For those of us whose cancer predated targeted therapies that appeared in 2000 or there about, it was exciting to see how far we have come, particularly with the development of the first drug that truly does “cure” a cancer with Gleevec for CML. In breast cancer, we now know that women with the Her2 oncogene have a strong drug in Herceptin. And one of the most dramatic moments of the documentary was to see Barbara Bradfield, one of the first of a handful of women dying of metastatic breast cancer to try Herceptin. Bradfield had multiple tumors in her lungs and a tumor in her neck that could be seen and felt. It became the touchstone for the dozen or so women in the trial who agreed to try Herceptin as a last ditch effort to live.
Mukherjee told the story in the book, but having Bradfield tell it was chilling. When they came together to receive the second dose of Herceptin, each woman who touched her tumor could tell it was different, softer and smaller — and a sign of life.
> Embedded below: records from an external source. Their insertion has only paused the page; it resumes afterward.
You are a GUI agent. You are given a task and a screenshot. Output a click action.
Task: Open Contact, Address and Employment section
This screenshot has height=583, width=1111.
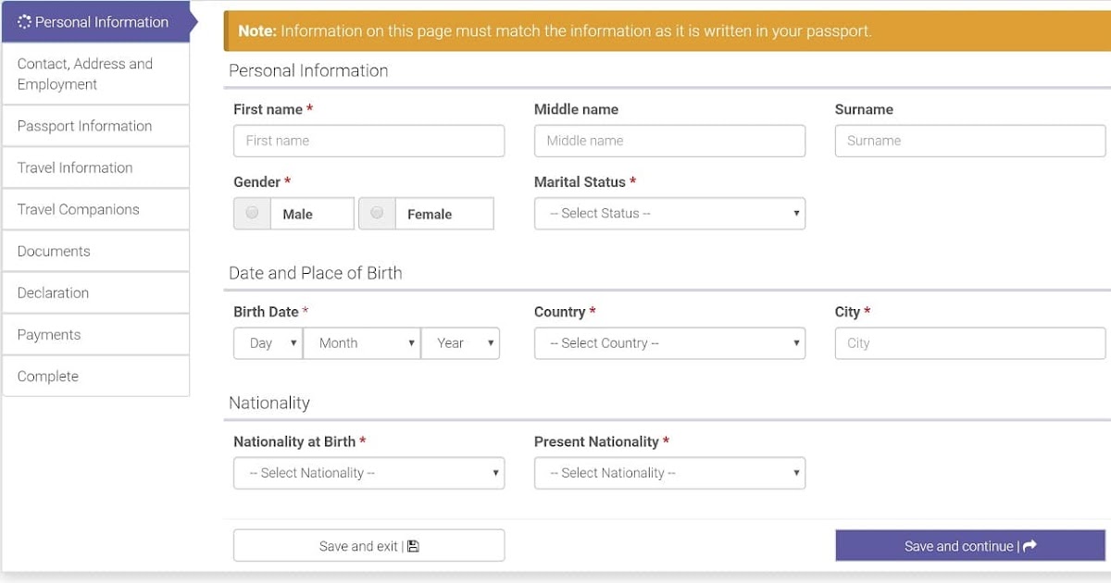point(84,74)
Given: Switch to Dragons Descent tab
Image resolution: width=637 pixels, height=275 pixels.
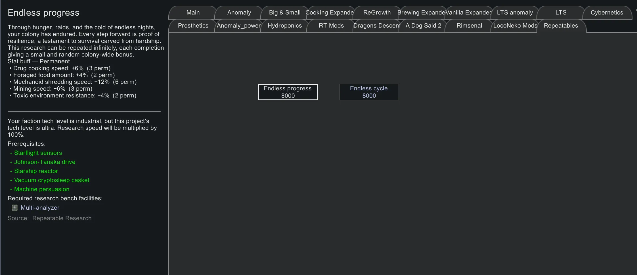Looking at the screenshot, I should pos(376,26).
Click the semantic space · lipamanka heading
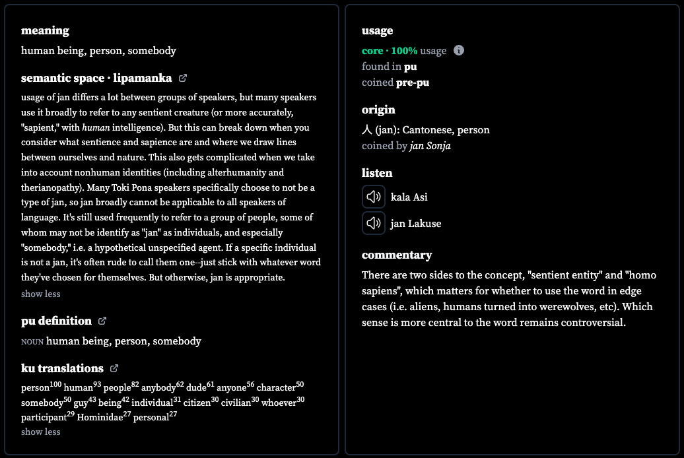This screenshot has width=684, height=458. click(x=96, y=78)
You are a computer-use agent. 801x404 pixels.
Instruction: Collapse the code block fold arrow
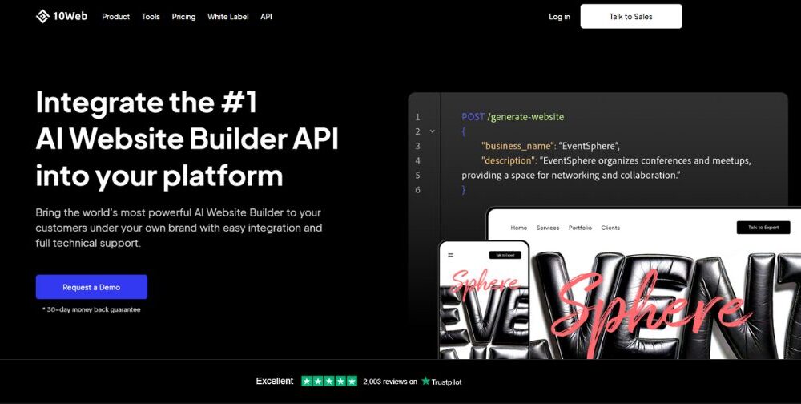pos(433,131)
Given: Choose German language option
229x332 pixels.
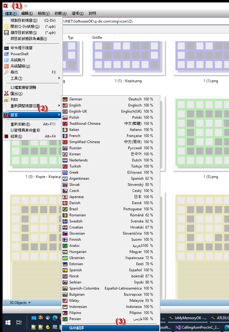Looking at the screenshot, I should click(76, 99).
Herceptin was the most dramatic discovery for breast cancer in the past 20 years, but it only helps the 25 percent who have the Her2 oncogene. What of the other 75 percent and what of those who have triple-negative who have no identified weapons against this deadly form of the disease? This became apparent with the story of an African-American surgeon named Lori Wilson, who dealt with her own triple-negative breast cancer in the documentary. She had two different kinds of breast cancer, one in each breast. Nowhere when they were discussing her diagnosis did they say that triple negative is more common in African-American women — another unanswered question.
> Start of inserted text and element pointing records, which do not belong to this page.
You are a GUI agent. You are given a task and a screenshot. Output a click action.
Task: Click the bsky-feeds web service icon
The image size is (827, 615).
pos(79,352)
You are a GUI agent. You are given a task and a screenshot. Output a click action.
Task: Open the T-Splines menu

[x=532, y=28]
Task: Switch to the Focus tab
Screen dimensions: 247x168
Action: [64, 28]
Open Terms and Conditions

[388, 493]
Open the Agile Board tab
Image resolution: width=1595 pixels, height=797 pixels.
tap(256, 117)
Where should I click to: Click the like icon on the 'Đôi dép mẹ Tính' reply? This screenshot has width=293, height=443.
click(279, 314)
Do I think the documentary was too positive? In part, yes. The majority of treatment still given is chemotherapy, not immunotherapy, which has not been found to expand survival enough for it to enter the mainstream in most cases. I know these issues are complex to explain but I was disappointed no one took a shot at it.
While we watched the young woman oncologist talking with her patient about his impending death, I was touched, but I couldn’t help thinking how few oncologists really do that. They just won’t, and it is usually the nurses whose job it is to relay the news and comfort the family and come up with a plan when there is no one at home to care for someone who is dying.
What then?
And nowhere do they discuss life after cancer treatment ends and the fear we live with for years — or the second cancers brought on by treatment or the long term and late effects suffered by those who underwent over treatment during the era of, “if a little bit is good, more is better.”
The treatment for cancer and living is the dramatic part of the story. The rest is about us — the ones who go on in life, living with the result of the disease both physically and emotionally.